> _What you have to do_: Only a number is expected here: the count of lines in the data that contain "computer".
=== Information ===
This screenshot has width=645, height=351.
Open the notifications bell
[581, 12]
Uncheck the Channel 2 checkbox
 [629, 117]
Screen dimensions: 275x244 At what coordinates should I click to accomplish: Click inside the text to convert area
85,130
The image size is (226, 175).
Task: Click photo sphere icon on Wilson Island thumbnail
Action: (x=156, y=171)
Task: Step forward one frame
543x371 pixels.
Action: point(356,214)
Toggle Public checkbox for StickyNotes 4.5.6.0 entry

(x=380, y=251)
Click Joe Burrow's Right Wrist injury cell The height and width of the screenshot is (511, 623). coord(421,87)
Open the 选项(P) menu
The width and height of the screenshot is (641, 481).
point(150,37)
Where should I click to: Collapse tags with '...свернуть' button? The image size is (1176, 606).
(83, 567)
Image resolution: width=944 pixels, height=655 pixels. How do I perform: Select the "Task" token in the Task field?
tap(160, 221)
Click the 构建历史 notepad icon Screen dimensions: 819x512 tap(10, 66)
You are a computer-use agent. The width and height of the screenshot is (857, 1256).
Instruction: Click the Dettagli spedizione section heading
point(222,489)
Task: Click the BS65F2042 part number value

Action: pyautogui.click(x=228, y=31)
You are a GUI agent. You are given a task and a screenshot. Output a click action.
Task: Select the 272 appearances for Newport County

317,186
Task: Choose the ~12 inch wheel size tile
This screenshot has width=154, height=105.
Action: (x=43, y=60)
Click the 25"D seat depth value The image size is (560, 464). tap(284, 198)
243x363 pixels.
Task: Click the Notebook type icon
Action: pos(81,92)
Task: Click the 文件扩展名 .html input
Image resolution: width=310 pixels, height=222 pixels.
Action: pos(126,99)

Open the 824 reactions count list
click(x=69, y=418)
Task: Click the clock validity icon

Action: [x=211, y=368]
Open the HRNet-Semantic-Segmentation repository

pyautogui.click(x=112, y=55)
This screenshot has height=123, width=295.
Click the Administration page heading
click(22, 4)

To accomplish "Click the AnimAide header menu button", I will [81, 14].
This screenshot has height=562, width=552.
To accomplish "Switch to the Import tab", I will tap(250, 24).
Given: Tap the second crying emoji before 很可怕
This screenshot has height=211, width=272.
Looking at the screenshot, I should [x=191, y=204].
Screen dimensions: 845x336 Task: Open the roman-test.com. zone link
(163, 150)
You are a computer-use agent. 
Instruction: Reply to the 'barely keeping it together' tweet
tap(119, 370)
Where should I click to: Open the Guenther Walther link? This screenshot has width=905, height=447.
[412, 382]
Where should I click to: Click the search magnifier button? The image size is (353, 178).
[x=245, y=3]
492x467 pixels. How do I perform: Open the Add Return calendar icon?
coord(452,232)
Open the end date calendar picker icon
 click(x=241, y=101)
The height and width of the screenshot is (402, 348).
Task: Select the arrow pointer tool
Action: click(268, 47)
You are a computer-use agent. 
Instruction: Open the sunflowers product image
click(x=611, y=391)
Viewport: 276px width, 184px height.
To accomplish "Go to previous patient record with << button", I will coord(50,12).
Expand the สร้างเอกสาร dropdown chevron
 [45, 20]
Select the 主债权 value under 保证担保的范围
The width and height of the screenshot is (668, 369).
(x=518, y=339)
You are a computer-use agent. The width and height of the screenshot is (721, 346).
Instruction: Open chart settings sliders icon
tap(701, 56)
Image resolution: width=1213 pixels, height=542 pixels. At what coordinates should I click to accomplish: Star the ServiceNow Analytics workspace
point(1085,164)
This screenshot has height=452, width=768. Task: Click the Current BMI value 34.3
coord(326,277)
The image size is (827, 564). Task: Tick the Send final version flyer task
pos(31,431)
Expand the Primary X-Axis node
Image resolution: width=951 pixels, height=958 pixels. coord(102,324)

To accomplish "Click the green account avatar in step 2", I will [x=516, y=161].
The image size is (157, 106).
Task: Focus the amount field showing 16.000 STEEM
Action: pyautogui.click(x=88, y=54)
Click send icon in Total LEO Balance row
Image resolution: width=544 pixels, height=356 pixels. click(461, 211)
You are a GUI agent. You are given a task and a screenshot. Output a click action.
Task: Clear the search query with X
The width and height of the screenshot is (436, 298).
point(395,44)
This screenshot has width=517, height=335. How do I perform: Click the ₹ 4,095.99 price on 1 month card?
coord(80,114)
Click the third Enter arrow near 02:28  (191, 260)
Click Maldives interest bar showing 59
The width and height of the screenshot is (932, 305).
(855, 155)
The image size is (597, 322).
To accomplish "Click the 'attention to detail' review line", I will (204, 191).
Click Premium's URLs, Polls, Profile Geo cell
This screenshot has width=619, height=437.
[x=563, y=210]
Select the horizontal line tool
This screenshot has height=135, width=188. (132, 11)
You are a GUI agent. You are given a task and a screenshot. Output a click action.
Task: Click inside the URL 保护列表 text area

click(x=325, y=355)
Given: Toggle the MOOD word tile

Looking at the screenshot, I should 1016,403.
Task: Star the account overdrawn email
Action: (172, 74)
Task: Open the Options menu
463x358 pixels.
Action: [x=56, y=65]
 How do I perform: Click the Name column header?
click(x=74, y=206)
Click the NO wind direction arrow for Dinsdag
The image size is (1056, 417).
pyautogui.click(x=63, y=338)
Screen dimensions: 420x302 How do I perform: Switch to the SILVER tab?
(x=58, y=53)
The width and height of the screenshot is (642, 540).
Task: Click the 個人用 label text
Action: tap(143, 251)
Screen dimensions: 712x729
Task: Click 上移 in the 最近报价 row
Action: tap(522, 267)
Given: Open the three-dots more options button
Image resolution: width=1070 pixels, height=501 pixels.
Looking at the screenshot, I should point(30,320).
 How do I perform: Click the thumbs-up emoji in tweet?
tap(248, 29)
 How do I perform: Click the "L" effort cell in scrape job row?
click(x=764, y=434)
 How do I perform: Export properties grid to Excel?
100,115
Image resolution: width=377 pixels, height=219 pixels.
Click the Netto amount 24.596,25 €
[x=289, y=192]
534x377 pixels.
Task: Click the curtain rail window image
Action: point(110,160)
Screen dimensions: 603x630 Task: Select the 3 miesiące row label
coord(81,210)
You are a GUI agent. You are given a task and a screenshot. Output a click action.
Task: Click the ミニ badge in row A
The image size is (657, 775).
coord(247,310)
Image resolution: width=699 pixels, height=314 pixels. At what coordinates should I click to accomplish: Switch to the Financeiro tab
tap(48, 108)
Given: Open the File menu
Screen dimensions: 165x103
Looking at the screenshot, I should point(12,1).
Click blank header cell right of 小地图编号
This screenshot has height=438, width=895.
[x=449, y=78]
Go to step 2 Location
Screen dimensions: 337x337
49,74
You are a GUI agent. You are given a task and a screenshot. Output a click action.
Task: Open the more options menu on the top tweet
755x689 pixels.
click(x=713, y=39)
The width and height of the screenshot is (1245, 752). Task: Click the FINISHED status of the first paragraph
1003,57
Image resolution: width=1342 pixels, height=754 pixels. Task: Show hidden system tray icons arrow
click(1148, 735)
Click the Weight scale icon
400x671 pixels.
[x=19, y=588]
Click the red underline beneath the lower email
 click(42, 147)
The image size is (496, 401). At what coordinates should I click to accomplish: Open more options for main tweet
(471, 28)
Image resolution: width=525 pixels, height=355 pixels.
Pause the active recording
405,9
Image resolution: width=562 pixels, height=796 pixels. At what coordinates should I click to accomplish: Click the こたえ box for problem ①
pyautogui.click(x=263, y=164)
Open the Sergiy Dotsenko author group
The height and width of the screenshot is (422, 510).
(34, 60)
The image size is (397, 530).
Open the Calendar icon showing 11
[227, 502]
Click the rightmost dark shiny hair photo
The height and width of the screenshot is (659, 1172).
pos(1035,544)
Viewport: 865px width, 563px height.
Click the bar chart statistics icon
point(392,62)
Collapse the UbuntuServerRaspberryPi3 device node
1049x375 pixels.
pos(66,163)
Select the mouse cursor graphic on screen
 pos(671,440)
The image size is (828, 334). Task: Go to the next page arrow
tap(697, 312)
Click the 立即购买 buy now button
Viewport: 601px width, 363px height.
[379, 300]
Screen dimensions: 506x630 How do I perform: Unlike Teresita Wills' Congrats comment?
===
> _Output below_: 4